Offene Aufgaben
**A)** Kannst du aus dem Seitentext über Pflanzenbrauchtum alles von „Zahlreiche Geschichten um“ bis hinunter zu „gute Ernte baten.“ wortgetreu wiedergeben?
**B)** Fahre mit dem Text über Symbolik und Brauchtum um Pflanzen nach seinem letzten Satz fort.

Seitentext

══════

Nach dieser furiosen Weltreise durch das Blütenreich ging es im zweiten Vortrag etwas beschaulicher und regionaler weiter. 


Foto© Sabine Spiegler 2015

Thomas Janschek, der hauptberuflich für die Qualitätssicherung von Hopfen zuständig ist, erzählte von
Symbolik und Brauchtum um Pflanzen.
Nicht nur Nahrung und Heilung, auch Schutz und Transzendenz werden seit jeher mit der Pflanzenwelt in Verbindung gebracht. Pflanzen, besonders Bäume, gelten als Vermittler zwischen Diesseits und

Foto© Barbara Ehlert 2015
Jenseits. Der Baum als Ursymbol findet sich als Erleuchtungsbaum bei den Buddhisten, als heiliger Baum von Eridu in Mesopotamien, als nordische Weltenesche Yggdrasil und im Christentum als Baum der Erkenntnis. Die Alchemisten und auch Hildegard von Bingen sahen die Pflanze als "alles verbindende Grünkraft". Wie viele Gärtner der heutigen Zeit mögen wohl diese Ansicht teilen?
Zahlreiche Geschichten um historische Dorflinden machen die Verbundenheit der Menschen zu besonderen Bäumen deutlich.
Im Rupertiwinkel gab des den  Brauch des "Baumbusselns" und "Baumweckens" - Kinder wurden am Dreikönigstag auf die Obstbäume gehoben, die sie dann umarmten, die Rinde küssten und um eine gute Ernte baten.
Der verbreitete Brauch des Räucherns, der heute wieder häufiger ausgeübt wird, bewirkt nicht nur eine tatsächliche "Reinigung in der Vertikalen", sondern wird auch als "Verbindung in der Vertikalen" gesehen - so wie im katholischen Gottesdienst der Weihrauch eingesetzt wird.

══════

Gespeicherte Daten
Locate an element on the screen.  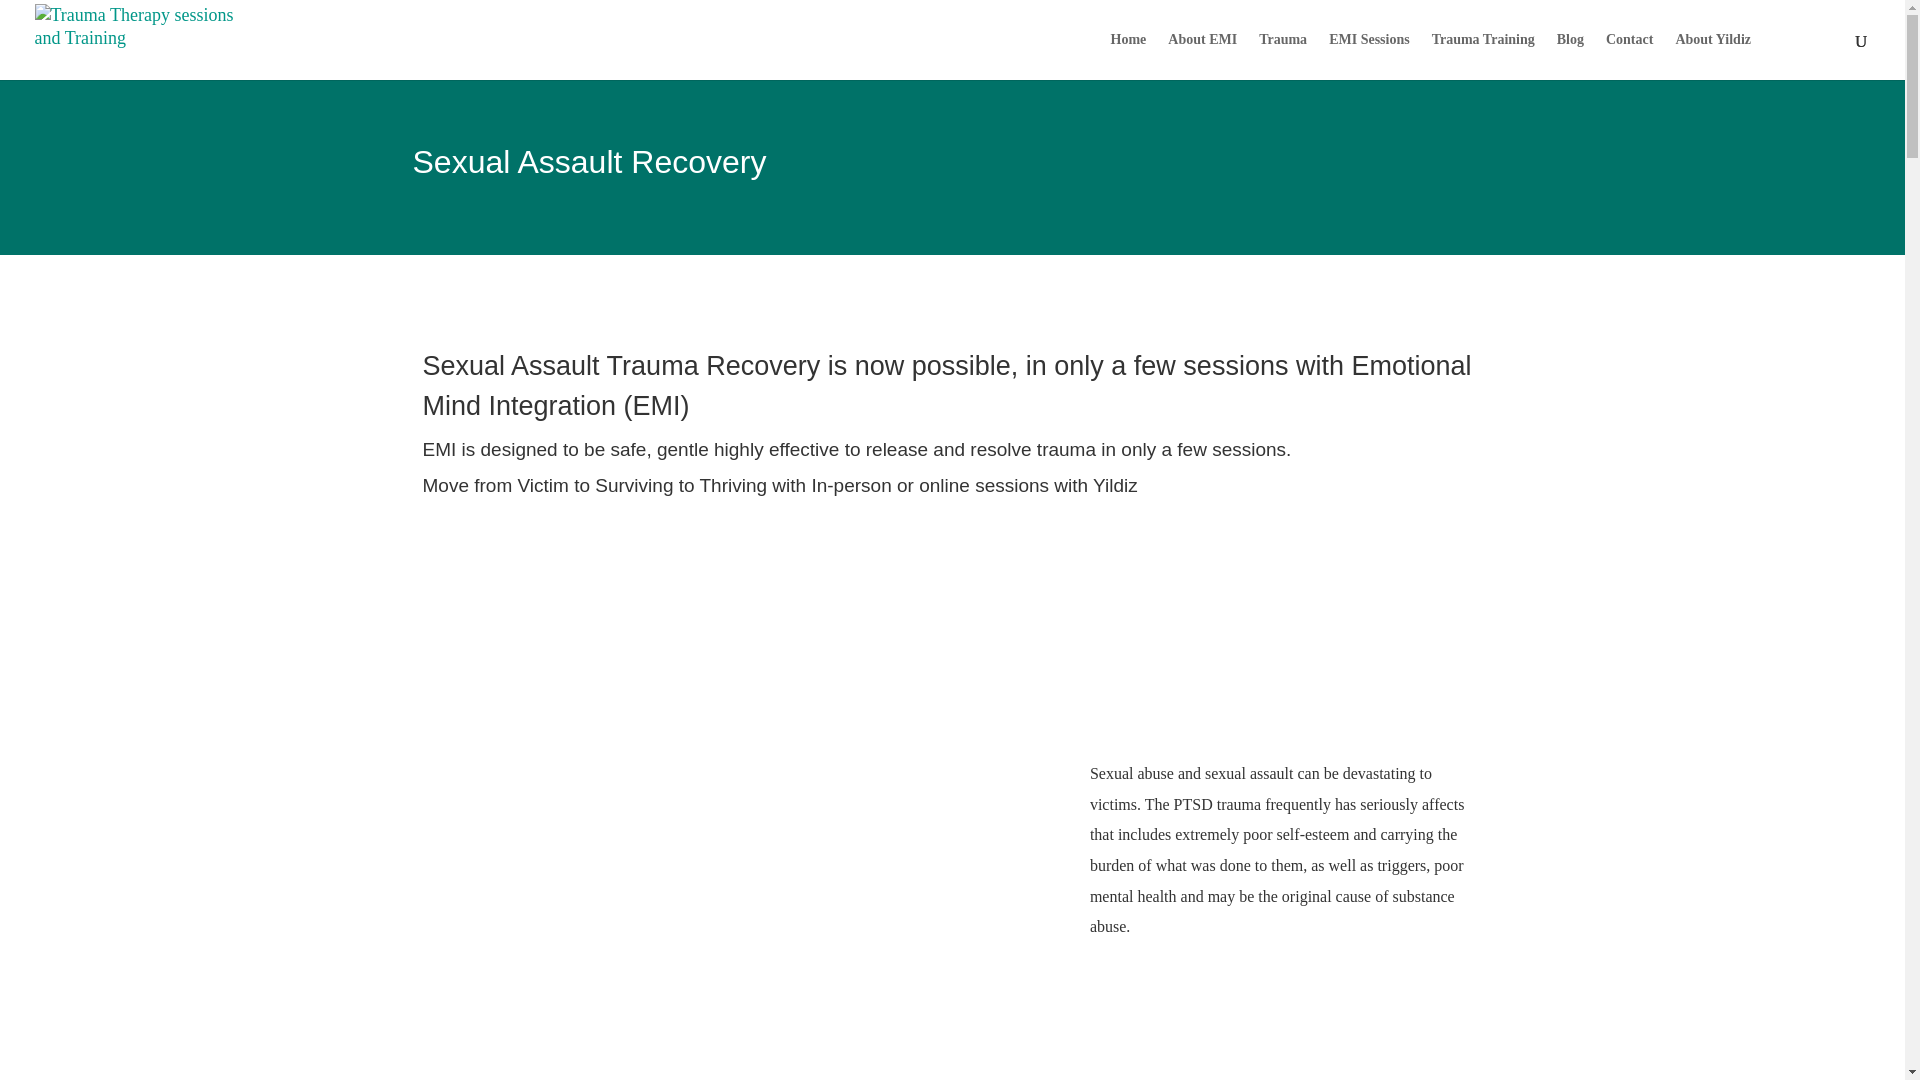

══════

Erwartete Ergebnisse
**A)**
Zahlreiche Geschichten um historische Dorflinden machen die Verbundenheit der Menschen zu besonderen Bäumen deutlich.
Im Rupertiwinkel gab des den  Brauch des "Baumbusselns" und "Baumweckens" - Kinder wurden am Dreikönigstag auf die Obstbäume gehoben, die sie dann umarmten, die Rinde küssten und um eine gute Ernte baten.

**B)**
Mit Janscheks volkskundlichen Betrachtungen der Pflanzenwelt könnte man sicher eine ganze Vortragsreihe füllen. Über diesen Link kann man an seinem Wissen teilhaben und Bücher aus seiner Reihe "Von Baum zu Baum" bestellen.

Den dritten Vortrag des Vormittags hielt Jörg Pfennigschmidt, der sicher allen Lesern der "Gartenpraxis" durch seine Glossen auf der letzten Seite bekannt ist. 
"Zwischen Gartenbuddha und Kräuterschnecke: Die geheime Welt des Gartens" lautete sein Motto, unter dem er verschiedene Themen aus der Gartenwelt vortrug. Das erste: "Das geheimnisvolle Wachstum von Bäumen und wie man es vermeiden kann". 
Foto© Sabine Spiegler 2015
Mit drastischen Bildern, die, obwohl eigentlich zum Verzweifeln, doch in Verbindung mit den Kommentaren wahre Lachsalven im Publikum auslösten, stellte Pfennigschmidt die Frage, warum der Satz "Die schneidet mein Mann" für so viele Gehölze das Verderben bedeutet. Männer, die traditionell für´s Grobe, Krawall, Lärm und Technik zuständig sind, haben das eben einfach im Gefühl wie man einen Baum schneidet, auch wenn die Fichtenhecke nachher aussieht als wenn kurz dahinter ein Airbus abgestürzt wäre. Typische Beispiele des verbreiteten Hausmeisterschnitts, Marke halbrund in Kopfhöhe des ausführenden Übeltäters, illustrierten was der Gartenbesitzer zu erwarten hat, wenn er seine Gehölze den Fachmännern eines "RuckZuck (und rundum)  Haus und Gartenservice" anvertraut. (Schlimm genug, nur hier haben wir auch häufig die nicht gezeigte "Atompilzvariante" - unten schmal, oben breiter und abgerundet, denn dann gibt es mehr Platz für Rasen…).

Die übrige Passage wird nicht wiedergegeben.